= The exercise =
Lay out every line below as a Markdown table with the columns No. and Text, numbering the rows in order and omitting blank lines.

= Source data =

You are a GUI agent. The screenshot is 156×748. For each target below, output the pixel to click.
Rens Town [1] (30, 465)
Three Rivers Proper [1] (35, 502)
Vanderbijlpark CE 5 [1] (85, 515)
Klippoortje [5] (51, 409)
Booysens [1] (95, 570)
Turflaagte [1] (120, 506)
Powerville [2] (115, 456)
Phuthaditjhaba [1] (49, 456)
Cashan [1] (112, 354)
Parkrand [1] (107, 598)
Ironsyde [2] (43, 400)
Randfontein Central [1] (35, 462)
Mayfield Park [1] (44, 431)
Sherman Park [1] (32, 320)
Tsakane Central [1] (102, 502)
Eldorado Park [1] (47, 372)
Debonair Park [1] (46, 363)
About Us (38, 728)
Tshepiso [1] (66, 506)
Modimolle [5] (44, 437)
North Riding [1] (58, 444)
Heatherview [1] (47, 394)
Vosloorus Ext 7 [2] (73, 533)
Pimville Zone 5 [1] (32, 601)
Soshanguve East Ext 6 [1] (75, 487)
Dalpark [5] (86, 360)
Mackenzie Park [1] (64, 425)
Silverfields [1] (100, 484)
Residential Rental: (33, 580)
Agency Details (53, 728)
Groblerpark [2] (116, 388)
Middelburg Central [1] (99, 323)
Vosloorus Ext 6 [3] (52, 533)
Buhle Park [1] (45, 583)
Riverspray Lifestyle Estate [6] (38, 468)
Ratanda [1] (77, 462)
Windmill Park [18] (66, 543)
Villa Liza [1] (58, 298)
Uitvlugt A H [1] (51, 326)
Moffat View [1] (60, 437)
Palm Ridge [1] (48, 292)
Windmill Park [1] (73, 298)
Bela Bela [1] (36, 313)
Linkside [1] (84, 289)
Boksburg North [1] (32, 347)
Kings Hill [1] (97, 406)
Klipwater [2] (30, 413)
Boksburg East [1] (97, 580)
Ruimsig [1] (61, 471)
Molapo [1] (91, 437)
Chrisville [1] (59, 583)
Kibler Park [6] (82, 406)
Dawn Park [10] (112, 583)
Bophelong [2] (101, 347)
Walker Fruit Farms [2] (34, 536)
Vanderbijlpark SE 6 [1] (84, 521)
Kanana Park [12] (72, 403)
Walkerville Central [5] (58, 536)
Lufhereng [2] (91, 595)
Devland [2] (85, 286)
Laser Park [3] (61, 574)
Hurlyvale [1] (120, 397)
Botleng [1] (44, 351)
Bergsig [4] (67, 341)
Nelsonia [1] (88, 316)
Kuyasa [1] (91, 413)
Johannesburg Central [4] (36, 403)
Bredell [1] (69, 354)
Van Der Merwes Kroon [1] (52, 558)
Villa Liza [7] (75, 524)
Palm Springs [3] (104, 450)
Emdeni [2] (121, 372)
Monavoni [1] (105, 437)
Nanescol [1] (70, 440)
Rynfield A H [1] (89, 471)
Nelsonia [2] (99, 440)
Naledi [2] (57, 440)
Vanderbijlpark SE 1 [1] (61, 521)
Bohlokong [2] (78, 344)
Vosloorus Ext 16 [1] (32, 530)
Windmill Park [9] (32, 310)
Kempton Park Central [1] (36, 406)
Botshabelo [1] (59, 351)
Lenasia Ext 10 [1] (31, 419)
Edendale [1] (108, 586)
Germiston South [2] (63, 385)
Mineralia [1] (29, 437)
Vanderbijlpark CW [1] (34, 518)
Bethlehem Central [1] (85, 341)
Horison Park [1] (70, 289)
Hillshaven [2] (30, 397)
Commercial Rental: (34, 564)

= Exercise output =
| No. | Text |
|---|---|
| 1 | You are a GUI agent. The screenshot is 156×748. For each target below, output the pixel to click. |
| 2 | Rens Town [1] (30, 465) |
| 3 | Three Rivers Proper [1] (35, 502) |
| 4 | Vanderbijlpark CE 5 [1] (85, 515) |
| 5 | Klippoortje [5] (51, 409) |
| 6 | Booysens [1] (95, 570) |
| 7 | Turflaagte [1] (120, 506) |
| 8 | Powerville [2] (115, 456) |
| 9 | Phuthaditjhaba [1] (49, 456) |
| 10 | Cashan [1] (112, 354) |
| 11 | Parkrand [1] (107, 598) |
| 12 | Ironsyde [2] (43, 400) |
| 13 | Randfontein Central [1] (35, 462) |
| 14 | Mayfield Park [1] (44, 431) |
| 15 | Sherman Park [1] (32, 320) |
| 16 | Tsakane Central [1] (102, 502) |
| 17 | Eldorado Park [1] (47, 372) |
| 18 | Debonair Park [1] (46, 363) |
| 19 | About Us (38, 728) |
| 20 | Tshepiso [1] (66, 506) |
| 21 | Modimolle [5] (44, 437) |
| 22 | North Riding [1] (58, 444) |
| 23 | Heatherview [1] (47, 394) |
| 24 | Vosloorus Ext 7 [2] (73, 533) |
| 25 | Pimville Zone 5 [1] (32, 601) |
| 26 | Soshanguve East Ext 6 [1] (75, 487) |
| 27 | Dalpark [5] (86, 360) |
| 28 | Mackenzie Park [1] (64, 425) |
| 29 | Silverfields [1] (100, 484) |
| 30 | Residential Rental: (33, 580) |
| 31 | Agency Details (53, 728) |
| 32 | Groblerpark [2] (116, 388) |
| 33 | Middelburg Central [1] (99, 323) |
| 34 | Vosloorus Ext 6 [3] (52, 533) |
| 35 | Buhle Park [1] (45, 583) |
| 36 | Riverspray Lifestyle Estate [6] (38, 468) |
| 37 | Ratanda [1] (77, 462) |
| 38 | Windmill Park [18] (66, 543) |
| 39 | Villa Liza [1] (58, 298) |
| 40 | Uitvlugt A H [1] (51, 326) |
| 41 | Moffat View [1] (60, 437) |
| 42 | Palm Ridge [1] (48, 292) |
| 43 | Windmill Park [1] (73, 298) |
| 44 | Bela Bela [1] (36, 313) |
| 45 | Linkside [1] (84, 289) |
| 46 | Boksburg North [1] (32, 347) |
| 47 | Kings Hill [1] (97, 406) |
| 48 | Klipwater [2] (30, 413) |
| 49 | Boksburg East [1] (97, 580) |
| 50 | Ruimsig [1] (61, 471) |
| 51 | Molapo [1] (91, 437) |
| 52 | Chrisville [1] (59, 583) |
| 53 | Kibler Park [6] (82, 406) |
| 54 | Dawn Park [10] (112, 583) |
| 55 | Bophelong [2] (101, 347) |
| 56 | Walker Fruit Farms [2] (34, 536) |
| 57 | Vanderbijlpark SE 6 [1] (84, 521) |
| 58 | Kanana Park [12] (72, 403) |
| 59 | Walkerville Central [5] (58, 536) |
| 60 | Lufhereng [2] (91, 595) |
| 61 | Devland [2] (85, 286) |
| 62 | Laser Park [3] (61, 574) |
| 63 | Hurlyvale [1] (120, 397) |
| 64 | Botleng [1] (44, 351) |
| 65 | Bergsig [4] (67, 341) |
| 66 | Nelsonia [1] (88, 316) |
| 67 | Kuyasa [1] (91, 413) |
| 68 | Johannesburg Central [4] (36, 403) |
| 69 | Bredell [1] (69, 354) |
| 70 | Van Der Merwes Kroon [1] (52, 558) |
| 71 | Villa Liza [7] (75, 524) |
| 72 | Palm Springs [3] (104, 450) |
| 73 | Emdeni [2] (121, 372) |
| 74 | Monavoni [1] (105, 437) |
| 75 | Nanescol [1] (70, 440) |
| 76 | Rynfield A H [1] (89, 471) |
| 77 | Nelsonia [2] (99, 440) |
| 78 | Naledi [2] (57, 440) |
| 79 | Vanderbijlpark SE 1 [1] (61, 521) |
| 80 | Bohlokong [2] (78, 344) |
| 81 | Vosloorus Ext 16 [1] (32, 530) |
| 82 | Windmill Park [9] (32, 310) |
| 83 | Kempton Park Central [1] (36, 406) |
| 84 | Botshabelo [1] (59, 351) |
| 85 | Lenasia Ext 10 [1] (31, 419) |
| 86 | Edendale [1] (108, 586) |
| 87 | Germiston South [2] (63, 385) |
| 88 | Mineralia [1] (29, 437) |
| 89 | Vanderbijlpark CW [1] (34, 518) |
| 90 | Bethlehem Central [1] (85, 341) |
| 91 | Horison Park [1] (70, 289) |
| 92 | Hillshaven [2] (30, 397) |
| 93 | Commercial Rental: (34, 564) |